So machte Emmanuel Macron nach außen zwar immer eine gute Figur, doch er führte nach innen sein Volk von einer Enttäuschung zur nächsten. Inzwischen haben die Franzosen die Geduld verloren, sie wollen den Widerspruch zwischen der Rhetorik des Präsidenten und der Realität der Gesellschaft nicht mehr hinnehmen. Der große Schwung der Proteste der „Gelbwesten“ist zwar verpufft, die Unzufriedenheit angesichts der sozialen Ungleichheiten entlädt sich aber fast jedes Wochenende in Demonstrationen.
Die Quittung für seine nicht eingelösten Versprechen in Sachen Umweltpolitik hat Macron bei den Kommunalwahlen bekommen. Die Grünen stürmten in großen Städten wie Bordeaux, Marseille, Lyon oder Straßburg die Rathäuser, während die Kandidaten der Präsidentenpartei La République en Marche zähneknirschend ihre demütigenden Niederlagen eingestehen mussten. Diese letzte Schmach macht auch für den größten Optimisten im Präsidentenlager
den Ernst der Lage erkennbar: Emmanuel Macron steht am politischen Abgrund.
Mit seiner Reformpolitik ist der ehrgeizige 42-Jährige gescheitert – was auch der Corona-Krise geschuldet ist. Bis zum Ende seiner Amtszeit 2022 wird er die Finanzen nicht sanieren können, da sich Frankreich massiv verschuldet hat. In dieser Situation begnügt sich der erklärte Machtpolitiker nicht mehr damit, irgendwelche größeren oder kleinen Stellschrauben zu justieren. Der Präsident hat sich zum ganz großen Befreiungsschlag entschieden: der Rücktritt der Regierung unter Premierminister Edouard Philippe.

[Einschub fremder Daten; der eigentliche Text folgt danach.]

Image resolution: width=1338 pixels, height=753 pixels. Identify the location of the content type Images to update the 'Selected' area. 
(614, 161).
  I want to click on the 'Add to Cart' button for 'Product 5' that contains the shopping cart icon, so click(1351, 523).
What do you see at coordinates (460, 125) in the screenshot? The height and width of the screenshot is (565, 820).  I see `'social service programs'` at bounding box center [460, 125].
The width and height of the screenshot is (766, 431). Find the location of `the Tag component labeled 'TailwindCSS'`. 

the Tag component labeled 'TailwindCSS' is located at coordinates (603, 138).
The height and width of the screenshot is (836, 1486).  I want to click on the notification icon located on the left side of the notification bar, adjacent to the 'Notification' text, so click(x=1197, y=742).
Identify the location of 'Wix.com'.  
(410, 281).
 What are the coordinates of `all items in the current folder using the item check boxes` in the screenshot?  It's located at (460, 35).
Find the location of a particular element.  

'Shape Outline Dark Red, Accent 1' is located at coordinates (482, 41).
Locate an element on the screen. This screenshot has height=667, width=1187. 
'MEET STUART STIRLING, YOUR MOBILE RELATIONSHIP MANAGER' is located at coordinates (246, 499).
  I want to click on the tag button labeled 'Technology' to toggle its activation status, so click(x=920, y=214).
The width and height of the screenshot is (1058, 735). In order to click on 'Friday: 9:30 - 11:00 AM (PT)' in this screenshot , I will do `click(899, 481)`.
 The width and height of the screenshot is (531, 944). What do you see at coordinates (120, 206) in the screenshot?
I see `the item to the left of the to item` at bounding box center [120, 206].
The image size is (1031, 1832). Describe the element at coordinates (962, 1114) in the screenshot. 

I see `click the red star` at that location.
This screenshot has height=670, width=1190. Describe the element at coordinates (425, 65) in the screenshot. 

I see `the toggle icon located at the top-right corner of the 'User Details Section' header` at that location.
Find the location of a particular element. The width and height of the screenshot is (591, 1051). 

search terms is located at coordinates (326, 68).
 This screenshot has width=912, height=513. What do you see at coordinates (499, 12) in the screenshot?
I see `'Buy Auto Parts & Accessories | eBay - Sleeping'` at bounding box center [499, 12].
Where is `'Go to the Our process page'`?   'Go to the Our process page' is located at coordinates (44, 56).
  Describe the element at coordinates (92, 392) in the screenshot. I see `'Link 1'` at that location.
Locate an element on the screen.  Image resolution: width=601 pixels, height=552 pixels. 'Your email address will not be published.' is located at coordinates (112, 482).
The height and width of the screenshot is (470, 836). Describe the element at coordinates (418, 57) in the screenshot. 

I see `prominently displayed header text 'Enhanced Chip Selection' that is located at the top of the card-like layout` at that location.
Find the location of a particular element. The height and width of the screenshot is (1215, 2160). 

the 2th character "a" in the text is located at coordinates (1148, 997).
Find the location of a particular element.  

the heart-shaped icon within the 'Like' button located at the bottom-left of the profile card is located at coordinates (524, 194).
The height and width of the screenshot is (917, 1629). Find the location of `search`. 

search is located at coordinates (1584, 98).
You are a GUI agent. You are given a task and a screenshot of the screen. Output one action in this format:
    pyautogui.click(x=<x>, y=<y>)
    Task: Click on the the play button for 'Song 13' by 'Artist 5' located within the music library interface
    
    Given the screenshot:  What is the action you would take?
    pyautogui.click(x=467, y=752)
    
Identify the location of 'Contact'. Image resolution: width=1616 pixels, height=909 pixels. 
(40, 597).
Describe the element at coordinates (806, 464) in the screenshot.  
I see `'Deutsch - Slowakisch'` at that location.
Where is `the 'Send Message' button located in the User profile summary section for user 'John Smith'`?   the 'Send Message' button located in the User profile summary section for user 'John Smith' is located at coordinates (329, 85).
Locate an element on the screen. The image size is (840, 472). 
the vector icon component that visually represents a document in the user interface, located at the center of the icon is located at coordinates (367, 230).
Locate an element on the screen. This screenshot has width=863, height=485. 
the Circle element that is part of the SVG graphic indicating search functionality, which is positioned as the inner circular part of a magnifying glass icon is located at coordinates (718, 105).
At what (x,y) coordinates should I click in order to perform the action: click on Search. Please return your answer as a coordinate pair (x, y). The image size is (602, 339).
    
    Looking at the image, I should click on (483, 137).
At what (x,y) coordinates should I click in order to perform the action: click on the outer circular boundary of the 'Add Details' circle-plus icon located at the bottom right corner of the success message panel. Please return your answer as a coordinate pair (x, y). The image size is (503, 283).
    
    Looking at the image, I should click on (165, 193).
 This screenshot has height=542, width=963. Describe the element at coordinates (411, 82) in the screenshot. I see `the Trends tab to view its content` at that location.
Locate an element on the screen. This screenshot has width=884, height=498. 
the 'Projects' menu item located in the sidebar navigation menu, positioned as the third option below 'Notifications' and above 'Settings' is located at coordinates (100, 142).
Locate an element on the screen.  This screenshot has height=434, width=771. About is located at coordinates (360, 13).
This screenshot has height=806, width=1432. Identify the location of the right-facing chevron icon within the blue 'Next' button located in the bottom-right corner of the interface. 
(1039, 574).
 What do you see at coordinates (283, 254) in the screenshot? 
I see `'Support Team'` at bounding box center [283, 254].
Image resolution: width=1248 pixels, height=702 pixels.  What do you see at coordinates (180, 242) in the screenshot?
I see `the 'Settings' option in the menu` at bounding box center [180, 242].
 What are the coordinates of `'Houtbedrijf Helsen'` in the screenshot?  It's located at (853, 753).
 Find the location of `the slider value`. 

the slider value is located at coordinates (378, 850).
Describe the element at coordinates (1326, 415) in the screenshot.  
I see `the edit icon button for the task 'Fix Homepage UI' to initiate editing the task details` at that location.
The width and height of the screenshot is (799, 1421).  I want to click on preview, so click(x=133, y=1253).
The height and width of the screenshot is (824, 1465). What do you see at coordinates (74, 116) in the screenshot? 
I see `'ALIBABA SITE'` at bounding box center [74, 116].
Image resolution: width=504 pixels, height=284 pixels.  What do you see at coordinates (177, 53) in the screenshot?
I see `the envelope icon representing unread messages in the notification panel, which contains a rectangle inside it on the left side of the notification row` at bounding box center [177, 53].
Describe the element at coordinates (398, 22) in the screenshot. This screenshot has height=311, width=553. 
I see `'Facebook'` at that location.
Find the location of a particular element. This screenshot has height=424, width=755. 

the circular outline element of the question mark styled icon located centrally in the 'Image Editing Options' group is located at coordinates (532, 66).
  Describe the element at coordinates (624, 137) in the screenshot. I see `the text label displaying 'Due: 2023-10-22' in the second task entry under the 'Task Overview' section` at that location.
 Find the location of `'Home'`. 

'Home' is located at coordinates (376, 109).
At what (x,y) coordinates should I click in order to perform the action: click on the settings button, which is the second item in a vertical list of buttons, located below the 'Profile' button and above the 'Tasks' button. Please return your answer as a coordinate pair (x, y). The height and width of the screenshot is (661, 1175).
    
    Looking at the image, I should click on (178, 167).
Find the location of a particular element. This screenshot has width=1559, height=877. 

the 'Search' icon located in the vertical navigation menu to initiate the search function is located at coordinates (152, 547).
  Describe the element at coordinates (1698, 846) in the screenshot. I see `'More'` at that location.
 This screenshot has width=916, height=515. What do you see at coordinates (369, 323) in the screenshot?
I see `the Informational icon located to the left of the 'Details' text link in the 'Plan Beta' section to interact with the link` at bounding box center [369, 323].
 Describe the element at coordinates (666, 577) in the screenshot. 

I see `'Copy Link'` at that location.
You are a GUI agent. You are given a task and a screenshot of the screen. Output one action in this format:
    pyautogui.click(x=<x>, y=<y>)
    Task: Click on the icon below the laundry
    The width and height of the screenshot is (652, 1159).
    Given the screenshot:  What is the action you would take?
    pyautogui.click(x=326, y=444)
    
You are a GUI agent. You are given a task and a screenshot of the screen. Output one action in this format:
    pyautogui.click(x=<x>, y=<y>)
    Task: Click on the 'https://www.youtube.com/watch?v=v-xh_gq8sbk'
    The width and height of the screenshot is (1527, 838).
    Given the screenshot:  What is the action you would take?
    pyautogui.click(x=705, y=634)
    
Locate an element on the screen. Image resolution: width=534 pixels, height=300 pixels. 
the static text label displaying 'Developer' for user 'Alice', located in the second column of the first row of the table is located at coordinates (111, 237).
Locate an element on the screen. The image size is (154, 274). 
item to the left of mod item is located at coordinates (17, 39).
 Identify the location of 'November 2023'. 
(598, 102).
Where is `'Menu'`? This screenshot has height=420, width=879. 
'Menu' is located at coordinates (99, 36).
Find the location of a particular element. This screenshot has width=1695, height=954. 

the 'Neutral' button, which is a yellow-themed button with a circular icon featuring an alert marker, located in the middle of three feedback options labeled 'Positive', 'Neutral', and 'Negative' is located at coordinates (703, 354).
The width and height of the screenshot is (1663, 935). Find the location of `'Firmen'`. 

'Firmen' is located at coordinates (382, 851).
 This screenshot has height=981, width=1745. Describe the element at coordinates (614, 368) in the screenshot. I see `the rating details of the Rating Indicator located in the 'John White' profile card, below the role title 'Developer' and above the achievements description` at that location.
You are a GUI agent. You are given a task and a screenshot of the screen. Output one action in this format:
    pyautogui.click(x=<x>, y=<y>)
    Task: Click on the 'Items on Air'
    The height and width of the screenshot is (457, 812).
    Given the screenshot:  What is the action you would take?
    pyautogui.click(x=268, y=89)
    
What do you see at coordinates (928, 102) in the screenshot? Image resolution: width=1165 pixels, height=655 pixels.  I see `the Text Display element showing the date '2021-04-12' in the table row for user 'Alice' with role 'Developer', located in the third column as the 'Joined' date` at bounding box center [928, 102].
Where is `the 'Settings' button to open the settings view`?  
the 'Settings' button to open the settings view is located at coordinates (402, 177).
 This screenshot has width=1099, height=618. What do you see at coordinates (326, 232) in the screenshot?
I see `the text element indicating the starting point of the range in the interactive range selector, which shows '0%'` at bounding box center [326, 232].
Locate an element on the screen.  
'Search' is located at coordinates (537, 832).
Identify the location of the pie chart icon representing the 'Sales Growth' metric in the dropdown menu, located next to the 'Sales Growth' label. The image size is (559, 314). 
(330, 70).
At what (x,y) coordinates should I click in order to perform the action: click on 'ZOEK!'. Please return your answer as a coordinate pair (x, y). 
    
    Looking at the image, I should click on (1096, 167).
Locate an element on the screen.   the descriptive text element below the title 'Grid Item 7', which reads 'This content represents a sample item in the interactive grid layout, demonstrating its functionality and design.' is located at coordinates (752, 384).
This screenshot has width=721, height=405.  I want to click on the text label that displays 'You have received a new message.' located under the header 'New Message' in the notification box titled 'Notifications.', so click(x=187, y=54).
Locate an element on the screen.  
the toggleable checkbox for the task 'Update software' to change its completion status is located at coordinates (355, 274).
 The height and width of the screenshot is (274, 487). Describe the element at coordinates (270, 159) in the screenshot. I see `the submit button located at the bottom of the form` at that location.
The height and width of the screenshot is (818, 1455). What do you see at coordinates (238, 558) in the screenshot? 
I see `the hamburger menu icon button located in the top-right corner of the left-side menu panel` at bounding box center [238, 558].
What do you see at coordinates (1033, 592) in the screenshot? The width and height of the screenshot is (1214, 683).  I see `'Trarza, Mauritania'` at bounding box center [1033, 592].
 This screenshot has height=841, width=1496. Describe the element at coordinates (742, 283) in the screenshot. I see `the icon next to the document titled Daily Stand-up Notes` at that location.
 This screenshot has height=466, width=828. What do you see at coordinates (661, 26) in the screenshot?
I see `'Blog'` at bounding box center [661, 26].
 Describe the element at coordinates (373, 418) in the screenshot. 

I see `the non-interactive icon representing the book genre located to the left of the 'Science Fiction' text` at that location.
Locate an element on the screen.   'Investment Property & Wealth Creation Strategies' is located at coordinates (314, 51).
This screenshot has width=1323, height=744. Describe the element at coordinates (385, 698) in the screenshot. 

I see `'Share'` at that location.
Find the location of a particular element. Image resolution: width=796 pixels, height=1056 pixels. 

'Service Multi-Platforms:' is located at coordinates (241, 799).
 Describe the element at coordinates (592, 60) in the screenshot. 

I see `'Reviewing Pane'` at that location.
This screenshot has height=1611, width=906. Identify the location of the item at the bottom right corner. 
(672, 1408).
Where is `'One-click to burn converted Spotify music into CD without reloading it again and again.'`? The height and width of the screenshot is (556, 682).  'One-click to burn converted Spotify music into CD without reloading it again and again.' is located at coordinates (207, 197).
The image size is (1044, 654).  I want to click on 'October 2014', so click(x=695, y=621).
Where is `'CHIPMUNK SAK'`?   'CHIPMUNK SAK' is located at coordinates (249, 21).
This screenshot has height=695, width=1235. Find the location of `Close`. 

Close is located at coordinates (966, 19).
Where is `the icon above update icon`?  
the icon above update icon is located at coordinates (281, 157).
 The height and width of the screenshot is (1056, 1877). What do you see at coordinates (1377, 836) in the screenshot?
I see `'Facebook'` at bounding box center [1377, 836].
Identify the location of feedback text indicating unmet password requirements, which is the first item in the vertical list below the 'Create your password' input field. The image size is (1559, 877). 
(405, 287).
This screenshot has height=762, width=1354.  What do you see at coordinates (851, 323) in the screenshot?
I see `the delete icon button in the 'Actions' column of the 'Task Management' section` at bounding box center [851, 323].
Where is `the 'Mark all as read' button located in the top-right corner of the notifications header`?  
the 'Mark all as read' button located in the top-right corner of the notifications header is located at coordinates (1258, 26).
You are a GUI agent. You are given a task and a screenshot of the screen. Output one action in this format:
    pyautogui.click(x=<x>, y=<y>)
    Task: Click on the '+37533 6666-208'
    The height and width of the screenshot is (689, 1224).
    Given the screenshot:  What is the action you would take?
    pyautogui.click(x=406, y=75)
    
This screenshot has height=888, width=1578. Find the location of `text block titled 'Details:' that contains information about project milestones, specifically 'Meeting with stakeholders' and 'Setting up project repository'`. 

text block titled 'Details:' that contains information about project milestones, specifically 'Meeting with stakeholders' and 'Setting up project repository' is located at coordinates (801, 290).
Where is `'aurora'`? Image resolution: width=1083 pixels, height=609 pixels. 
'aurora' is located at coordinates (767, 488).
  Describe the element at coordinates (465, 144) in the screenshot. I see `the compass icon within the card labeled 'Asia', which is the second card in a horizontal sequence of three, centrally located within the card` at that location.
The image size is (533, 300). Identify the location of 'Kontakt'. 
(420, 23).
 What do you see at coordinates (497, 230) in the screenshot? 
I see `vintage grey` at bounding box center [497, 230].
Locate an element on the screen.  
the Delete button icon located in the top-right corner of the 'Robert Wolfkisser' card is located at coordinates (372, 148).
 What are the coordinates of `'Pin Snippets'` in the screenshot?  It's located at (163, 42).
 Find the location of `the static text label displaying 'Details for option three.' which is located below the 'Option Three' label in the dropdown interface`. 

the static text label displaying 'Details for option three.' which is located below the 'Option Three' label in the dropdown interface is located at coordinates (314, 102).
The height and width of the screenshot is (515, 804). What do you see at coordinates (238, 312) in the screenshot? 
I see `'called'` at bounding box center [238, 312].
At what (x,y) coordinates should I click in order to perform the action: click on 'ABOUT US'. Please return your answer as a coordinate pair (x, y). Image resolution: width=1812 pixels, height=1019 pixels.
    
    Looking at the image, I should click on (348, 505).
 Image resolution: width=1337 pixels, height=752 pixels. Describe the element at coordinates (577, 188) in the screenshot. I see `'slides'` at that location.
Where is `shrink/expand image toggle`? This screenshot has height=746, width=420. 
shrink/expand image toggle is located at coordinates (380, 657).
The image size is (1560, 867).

Der Präsident verkündet einen Politikwechsel, doch dazu braucht er die entsprechend mächtige Symbolik. Eine neue Regierung scheint ihm in diesem Fall ein guter Anfang. Spekuliert wurde lange über die Zukunft des Premierministers Philippe. Der hünenhafte Politiker hat sich in der Corona-Krise das Vertrauen der Franzosen erarbeitet. Mit seiner ruhigen und ernsten Art wirkte er wie der angenehme Gegenpol zu dem bisweilen wie aufgedreht agierenden Präsidenten. In den Umfragen nach der Beliebtheit der
Politiker in Frankreich hat der Premier den Staatschef inzwischen weit hinter sich gelassen – in den Augen von Emmanuel Macron womöglich auch ein bisschen zu weit.
Edouard Philippe steht aber auch den neuen politischen Plänen des Staatschefs im Wege. „Ökologischer Wiederaufbau“mit einer starken sozialen Komponente ist nun eines der Schlagworte. Der Regierungschef hat zwar alle Kursänderungen in der gemeinsamen Vergangenheit treu ergeben vollzogen, fraglich aber ist, ob der bürgerliche Philippe den jetzigen Richtungswechsel ebenfalls klaglos mittragen würde. Zudem wäre es schwierig, den französischen Wählern eine neue Umweltpolitik zu verkaufen mit einem Mann an der Spitze der Regierung, der früher unter anderem als erfolgreicher Lobbyist beim Atomkonzern Areva gearbeitet hat.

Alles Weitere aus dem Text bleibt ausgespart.